According to WHO, the patient aged 5 or more and develops severe dehydration or watery diarrhea or vomiting in the cholera epidemic area should suspect infection.[37] The majority of patients may be treated for dehydration. Antibiotic therapy for 3–5 days will suffice. The single dose of tetracycline, doxycycline, or ciprofloxacin has been shown effective in reducing duration and volume of diarrhea.[38] Cholera vaccine first developed in 1980 as an injectable, later as oral form. Injectable vaccines are effective in cholera endemic areas.[39],[40],[41],[42],[43] It offers protection up to 2 years after single-dose administration. In addition, 3–4 years with annual booster dose, this will reduce 50% of the risk of death. Because of low efficacy and severe adverse reactions, the WHO never recommended the use of this vaccine, accept some specific epidemiological sequences like Kumbhmela.[44]

Currently, whole-cell-cholera toxin recombinant B subunit vaccine and bivalent killed whole-cell vaccine are available with trade names Dukoral, Shanchol, and Morcvax.[37] In the global scenario, the WHO recommends available cholera vaccine can be considered at risk areas for outbreaks and should be utilized as compliments to traditional control and preventive measures.[38],[39] Vietnam has incorporated cholera vaccine in public health program. However, an oral cholera vaccine does not provide 100% immunity from disease.

 Present Status of Vaccines

Dukoral™ approved for the age group of more than 2 years (2–6 years); administered in three doses 1–6 weeks apart; and two doses for the age group of more than 6 years, 1–6 weeks apart. Each dose of vaccine should be administered in 150 ml of water. The protection starts approximately 1 week after ingestion of the second dose and gives protection of 85%–90% at 6 months. However, Dukoral should be stored 2°–8° and will be stable for 1 month at 37°. The volume of a single dose is 15 times the volume of other vaccine.[43],[44]

Shancol™ is the second type of vaccine licensed in India in 2009; it is administered in two doses between a minimum of 1 and maximum of 6 weeks apart. In the Indian scenario, drinking water sanitation is an important cornerstone to improve the situation.[40] Two-dose product should be immunized cost effectively for the target population, for example, Kumbh Mela pilgrims. The cost involved with Shancol is approximately Rs. 12 whereas Dukoral is Rs. 300–600.[43],[44]


Dengue is an important arthropod-borne viral disease. Around 40% of population in the world is at risk of dengue transmission. It is endemic in at least 100 countries.[45],[46],[47],[48] The WHO estimates 50–100 million infections, including 5 lakh dengue hemorrhagic fever and 22,000 deaths happen among children. Dengue fever is caused by four viral serotypes, den V1–V2.[47] Dengue is transmitted by vector mosquitos Aedes aegypti, and Aedes albopictus. Symptoms will begin 3–7 days after the bite and last for typically 3–10 days. The transmission occurs if mosquito fed with an infected person during a 5-day period of viremia.[46] Sometimes, the patient may not be symptomatic but can infect mosquito after entry into the blood meal.[48] It requires 8–10 days for transmission to another host.[49] In rare cases, it can be transmitted by organ transplant or blood transfusion and vertical transmission.

◆ **Your instructions**
According to the passage on cholera and dengue, in what year was Shancol licensed in India?

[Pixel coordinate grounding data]
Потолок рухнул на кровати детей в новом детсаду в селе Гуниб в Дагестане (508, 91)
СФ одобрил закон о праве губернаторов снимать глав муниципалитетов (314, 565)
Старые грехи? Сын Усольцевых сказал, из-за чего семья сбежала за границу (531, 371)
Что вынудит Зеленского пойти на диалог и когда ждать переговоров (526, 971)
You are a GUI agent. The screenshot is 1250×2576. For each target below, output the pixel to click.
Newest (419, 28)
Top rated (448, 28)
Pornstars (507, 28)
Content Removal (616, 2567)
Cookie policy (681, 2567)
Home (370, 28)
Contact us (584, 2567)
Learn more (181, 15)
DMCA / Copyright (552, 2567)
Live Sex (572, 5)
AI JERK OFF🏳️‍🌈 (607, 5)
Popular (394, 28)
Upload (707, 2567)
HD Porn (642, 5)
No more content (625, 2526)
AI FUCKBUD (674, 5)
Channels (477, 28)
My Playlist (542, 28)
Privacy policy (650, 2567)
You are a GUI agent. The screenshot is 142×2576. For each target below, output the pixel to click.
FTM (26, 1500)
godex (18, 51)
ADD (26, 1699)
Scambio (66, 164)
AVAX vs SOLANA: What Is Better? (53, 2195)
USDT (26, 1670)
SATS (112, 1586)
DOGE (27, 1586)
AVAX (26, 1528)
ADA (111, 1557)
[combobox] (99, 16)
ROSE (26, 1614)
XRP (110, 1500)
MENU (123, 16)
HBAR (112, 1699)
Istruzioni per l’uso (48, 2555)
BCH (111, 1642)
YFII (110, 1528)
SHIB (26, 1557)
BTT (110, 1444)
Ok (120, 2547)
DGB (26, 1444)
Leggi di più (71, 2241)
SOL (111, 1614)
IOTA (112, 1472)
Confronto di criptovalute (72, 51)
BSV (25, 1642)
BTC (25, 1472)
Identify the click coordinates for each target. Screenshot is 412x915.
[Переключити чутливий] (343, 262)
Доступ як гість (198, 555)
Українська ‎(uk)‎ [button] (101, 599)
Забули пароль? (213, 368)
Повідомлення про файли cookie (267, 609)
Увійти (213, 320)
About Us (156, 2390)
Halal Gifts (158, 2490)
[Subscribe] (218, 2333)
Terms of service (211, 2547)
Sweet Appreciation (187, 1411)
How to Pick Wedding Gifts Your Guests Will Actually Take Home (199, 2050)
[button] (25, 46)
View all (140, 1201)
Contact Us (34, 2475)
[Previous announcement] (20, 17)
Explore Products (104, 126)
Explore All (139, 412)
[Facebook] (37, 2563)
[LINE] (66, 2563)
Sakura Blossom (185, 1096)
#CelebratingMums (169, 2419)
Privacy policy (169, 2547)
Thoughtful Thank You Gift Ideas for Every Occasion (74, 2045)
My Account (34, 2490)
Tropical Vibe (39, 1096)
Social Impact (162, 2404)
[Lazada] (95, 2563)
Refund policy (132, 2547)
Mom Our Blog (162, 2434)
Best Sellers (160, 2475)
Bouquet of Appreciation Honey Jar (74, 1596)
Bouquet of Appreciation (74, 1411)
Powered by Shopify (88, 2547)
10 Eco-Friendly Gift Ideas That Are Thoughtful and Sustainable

◆ **Answer below**
2009